▶ SUPPLIED INFORMATION:
━━━
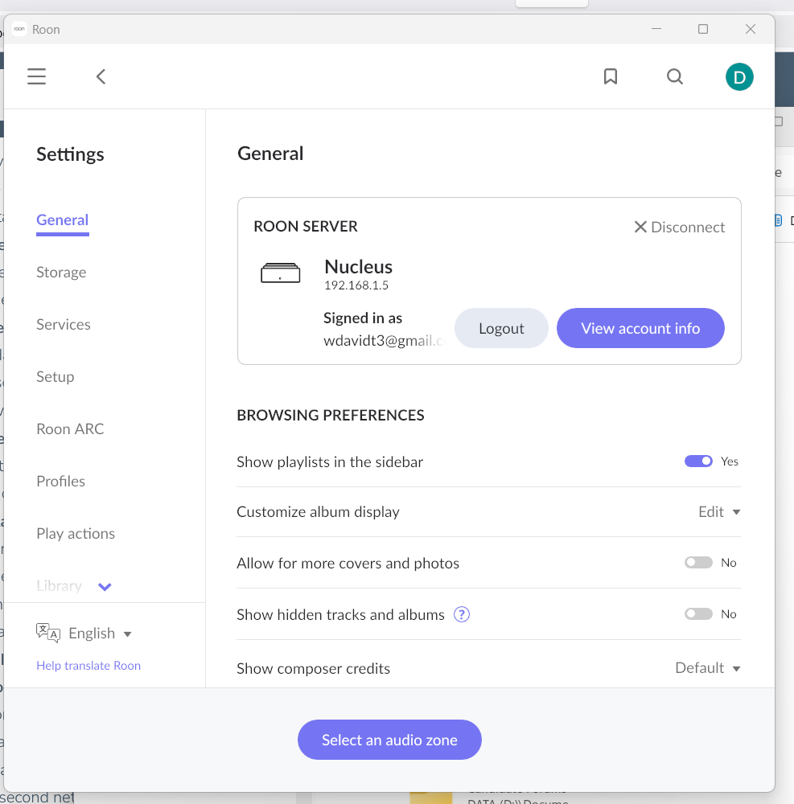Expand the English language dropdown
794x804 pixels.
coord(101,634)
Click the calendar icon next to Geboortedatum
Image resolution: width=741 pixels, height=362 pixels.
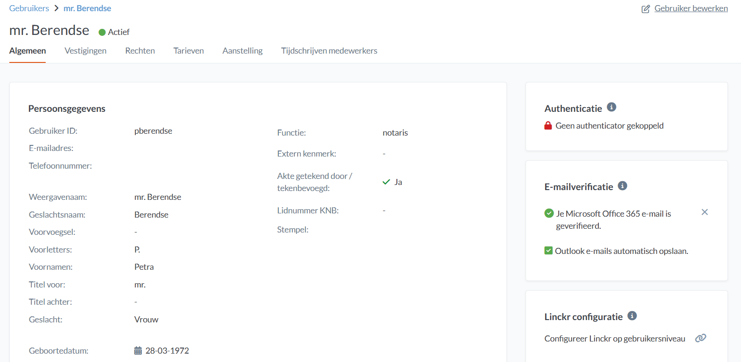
━━━
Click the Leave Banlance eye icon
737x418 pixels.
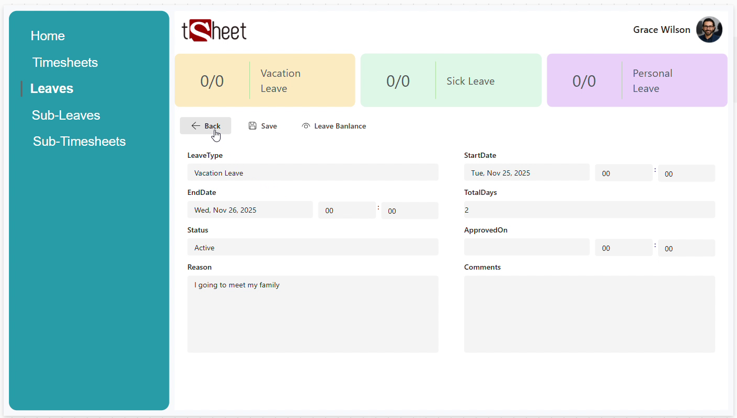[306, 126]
━━━
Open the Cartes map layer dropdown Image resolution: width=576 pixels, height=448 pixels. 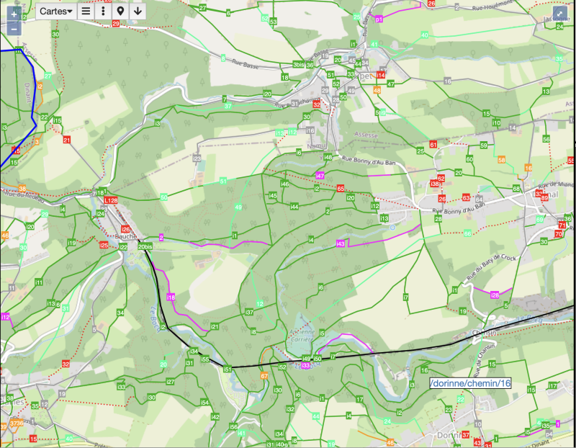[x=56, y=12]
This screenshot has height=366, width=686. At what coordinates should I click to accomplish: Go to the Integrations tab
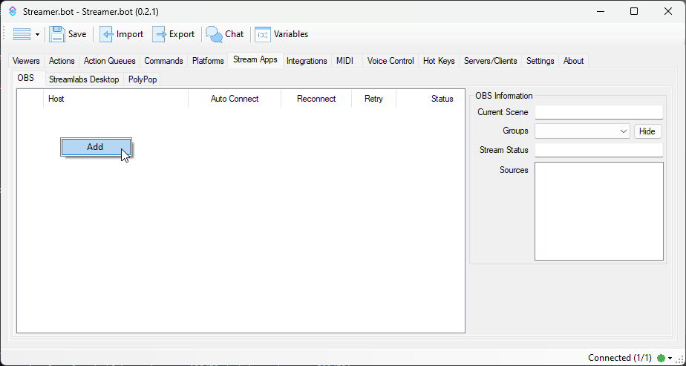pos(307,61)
━━━
▶ WHAT YOU NEED TO DO: Rewrite the records from the line with "Expand the English language dropdown" up to and including the line with "Image resolution: width=741", replacing "calendar icon" with "date picker button" and leaving everything else unchanged. Leave the pictures out of your answer.

▶ ANSWER TO THIS PROBLEM:
Expand the English language dropdown
794x804 pixels.
coord(101,634)
Click the date picker button next to Geboortedatum
Image resolution: width=741 pixels, height=362 pixels.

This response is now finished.